At some point in Montana I realized I couldn’t move my arm. That night camping at the Put In I started to feel the pain.  Facing 10 days with little chance of medical help I choose to ignore it. The only reason anyone found out was because I couldn’t row. Well I could push out but I couldn’t pull back. I could half row, which isn’t very helpful.  We happened to have a PT on one of the rafts traveling with us.  She, a 10 year veteran of her field, was blown away not just that I had concealed it but at what I had managed to do to my arm.
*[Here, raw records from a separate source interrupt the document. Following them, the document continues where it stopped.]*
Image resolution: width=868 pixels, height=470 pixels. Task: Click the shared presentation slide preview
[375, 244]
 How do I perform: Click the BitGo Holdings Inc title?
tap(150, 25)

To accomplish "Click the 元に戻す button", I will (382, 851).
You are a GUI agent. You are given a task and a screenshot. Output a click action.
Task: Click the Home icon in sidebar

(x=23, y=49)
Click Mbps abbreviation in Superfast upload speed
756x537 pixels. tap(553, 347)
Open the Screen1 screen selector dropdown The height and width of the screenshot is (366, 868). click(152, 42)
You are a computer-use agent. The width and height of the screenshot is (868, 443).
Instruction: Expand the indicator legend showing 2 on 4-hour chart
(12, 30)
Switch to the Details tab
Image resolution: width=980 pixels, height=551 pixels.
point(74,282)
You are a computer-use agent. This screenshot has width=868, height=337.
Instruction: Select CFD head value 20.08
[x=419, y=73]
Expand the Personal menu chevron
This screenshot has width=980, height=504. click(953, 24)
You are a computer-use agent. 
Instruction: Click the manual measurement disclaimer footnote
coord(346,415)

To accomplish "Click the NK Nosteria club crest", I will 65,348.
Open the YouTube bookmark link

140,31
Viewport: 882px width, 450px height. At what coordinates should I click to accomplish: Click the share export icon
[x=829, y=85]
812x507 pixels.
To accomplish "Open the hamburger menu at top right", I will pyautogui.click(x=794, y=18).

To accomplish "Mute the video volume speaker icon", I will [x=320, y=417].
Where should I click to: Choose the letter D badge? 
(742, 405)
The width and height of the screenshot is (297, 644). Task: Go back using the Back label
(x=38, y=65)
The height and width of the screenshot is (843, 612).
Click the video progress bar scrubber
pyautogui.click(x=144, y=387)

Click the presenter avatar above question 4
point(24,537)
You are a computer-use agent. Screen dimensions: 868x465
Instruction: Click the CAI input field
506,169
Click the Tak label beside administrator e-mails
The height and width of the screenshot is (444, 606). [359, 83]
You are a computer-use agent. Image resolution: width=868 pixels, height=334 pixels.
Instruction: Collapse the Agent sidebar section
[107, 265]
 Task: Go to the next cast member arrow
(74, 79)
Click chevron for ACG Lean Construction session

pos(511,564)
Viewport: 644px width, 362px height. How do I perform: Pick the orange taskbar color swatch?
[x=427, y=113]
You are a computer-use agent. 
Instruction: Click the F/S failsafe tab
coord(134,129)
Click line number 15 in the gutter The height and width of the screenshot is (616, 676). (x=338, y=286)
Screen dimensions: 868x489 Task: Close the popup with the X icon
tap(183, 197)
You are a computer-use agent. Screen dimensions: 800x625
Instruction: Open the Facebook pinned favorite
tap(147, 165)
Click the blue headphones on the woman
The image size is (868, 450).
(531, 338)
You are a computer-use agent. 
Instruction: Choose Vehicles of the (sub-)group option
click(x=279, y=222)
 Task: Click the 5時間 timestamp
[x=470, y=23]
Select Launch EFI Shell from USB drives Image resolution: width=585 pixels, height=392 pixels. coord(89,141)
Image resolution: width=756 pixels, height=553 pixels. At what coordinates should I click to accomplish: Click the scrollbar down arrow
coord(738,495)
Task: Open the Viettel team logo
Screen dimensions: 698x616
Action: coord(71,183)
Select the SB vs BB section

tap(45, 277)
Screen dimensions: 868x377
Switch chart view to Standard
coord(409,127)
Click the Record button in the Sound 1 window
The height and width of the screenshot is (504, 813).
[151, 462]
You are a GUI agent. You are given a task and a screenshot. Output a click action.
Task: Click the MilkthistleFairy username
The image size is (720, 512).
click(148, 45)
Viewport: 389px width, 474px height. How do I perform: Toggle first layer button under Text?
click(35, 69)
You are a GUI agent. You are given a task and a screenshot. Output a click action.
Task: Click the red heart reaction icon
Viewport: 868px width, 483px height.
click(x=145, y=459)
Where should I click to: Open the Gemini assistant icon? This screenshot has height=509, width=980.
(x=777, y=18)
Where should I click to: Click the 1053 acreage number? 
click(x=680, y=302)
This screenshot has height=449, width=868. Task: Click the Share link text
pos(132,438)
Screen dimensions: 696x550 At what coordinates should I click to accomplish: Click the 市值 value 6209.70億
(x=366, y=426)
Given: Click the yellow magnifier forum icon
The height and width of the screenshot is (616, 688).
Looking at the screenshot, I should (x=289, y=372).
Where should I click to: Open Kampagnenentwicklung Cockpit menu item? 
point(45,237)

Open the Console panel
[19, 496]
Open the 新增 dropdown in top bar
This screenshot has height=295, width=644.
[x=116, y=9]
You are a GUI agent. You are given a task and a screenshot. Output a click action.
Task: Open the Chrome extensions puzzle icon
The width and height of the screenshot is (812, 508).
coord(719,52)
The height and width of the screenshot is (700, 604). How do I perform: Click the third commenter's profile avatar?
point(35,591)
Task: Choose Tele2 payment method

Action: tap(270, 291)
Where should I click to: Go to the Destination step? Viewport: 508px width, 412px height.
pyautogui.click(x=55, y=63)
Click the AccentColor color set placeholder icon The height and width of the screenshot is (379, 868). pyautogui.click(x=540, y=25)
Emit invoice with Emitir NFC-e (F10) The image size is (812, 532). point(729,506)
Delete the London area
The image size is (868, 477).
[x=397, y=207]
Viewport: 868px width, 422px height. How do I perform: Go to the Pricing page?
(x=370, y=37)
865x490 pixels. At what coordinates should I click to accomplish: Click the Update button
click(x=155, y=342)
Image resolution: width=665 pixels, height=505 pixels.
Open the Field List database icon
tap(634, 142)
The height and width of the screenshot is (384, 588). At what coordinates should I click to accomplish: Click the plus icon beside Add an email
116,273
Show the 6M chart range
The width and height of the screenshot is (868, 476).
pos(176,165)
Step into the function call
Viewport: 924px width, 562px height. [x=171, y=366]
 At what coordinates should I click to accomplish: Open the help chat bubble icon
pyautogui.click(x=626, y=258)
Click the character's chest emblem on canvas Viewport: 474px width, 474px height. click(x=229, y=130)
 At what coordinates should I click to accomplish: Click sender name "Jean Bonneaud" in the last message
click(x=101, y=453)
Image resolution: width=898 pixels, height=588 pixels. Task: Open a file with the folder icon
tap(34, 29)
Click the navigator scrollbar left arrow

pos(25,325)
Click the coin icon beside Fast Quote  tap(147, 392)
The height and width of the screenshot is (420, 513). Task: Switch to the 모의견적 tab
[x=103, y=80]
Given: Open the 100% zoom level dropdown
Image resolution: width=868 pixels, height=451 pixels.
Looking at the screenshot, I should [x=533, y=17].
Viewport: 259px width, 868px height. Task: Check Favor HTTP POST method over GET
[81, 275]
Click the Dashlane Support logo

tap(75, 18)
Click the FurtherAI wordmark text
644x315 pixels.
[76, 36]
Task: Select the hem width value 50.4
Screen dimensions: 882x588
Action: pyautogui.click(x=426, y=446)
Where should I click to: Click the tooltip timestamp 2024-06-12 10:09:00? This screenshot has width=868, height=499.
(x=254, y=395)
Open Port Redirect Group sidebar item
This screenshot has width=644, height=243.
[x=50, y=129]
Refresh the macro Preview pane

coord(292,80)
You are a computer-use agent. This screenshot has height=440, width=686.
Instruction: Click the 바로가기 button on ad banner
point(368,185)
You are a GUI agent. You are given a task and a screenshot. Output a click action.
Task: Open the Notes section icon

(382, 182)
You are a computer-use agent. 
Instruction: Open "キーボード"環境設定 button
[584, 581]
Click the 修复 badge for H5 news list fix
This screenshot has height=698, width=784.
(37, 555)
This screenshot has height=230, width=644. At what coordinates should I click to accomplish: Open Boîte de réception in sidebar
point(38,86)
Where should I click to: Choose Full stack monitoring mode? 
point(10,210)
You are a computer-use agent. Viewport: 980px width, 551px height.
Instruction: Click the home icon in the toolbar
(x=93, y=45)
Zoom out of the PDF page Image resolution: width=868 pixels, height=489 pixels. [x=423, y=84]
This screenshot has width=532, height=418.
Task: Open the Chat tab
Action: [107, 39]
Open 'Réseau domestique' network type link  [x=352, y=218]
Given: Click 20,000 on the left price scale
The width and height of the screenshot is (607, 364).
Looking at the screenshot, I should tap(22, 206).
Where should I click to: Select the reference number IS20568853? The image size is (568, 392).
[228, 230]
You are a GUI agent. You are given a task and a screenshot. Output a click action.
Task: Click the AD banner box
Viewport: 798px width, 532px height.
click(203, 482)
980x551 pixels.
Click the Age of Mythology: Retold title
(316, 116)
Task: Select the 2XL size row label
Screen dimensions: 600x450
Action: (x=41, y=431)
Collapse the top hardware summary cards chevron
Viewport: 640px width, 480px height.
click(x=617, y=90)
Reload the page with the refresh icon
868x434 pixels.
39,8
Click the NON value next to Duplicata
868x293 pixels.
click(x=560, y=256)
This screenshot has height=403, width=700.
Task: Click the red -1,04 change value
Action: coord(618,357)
I had managed an injury usually seen on one after being involved in a blunt force trauma.
It’s not that I am so tough, I am a huge baby, it is that I have a well developed ability to ignore or stuff any thing I can‘t process right away.  I broke my arm stacking wood, finished the pile before going in to look at it because I knew I wanted to finish and that if I saw my arm I wouldn’t be able to keep going.  I broke 4 bones in my foot dropping a razor scooter on it that one of my young soccer players left on the field.  I didn’t look at it until I got home because once again I knew I wouldn’t be able to do what I wanted if I acknowledged the injury- which at that moment was drive clutch.
So what is the point of all of this? Yesterday I ran 10 miles, slept hard, and at about 4 in the morning I rolled over to find BC.  When I pulled my left arm around the CRACK it made woke BC from a sound sleep.  It sounded exactly like a brittle stick snapping.  “What was that?!” He asked alarmed. 
“My elbow and it feels fantastic. I think I just fixed it.”  
Yep.  My elbow is swollen, it feels hot & wet inside (?), and throbbing today but it is 100% better than it has been for weeks.  I am convinced that CRACK was the ligament finally slipping back into place. For the first time in months I can fully bend my elbow!!! Sadly, rotating it still hurts.
cRaZy!!!! But good to go :) Crossfit anyone?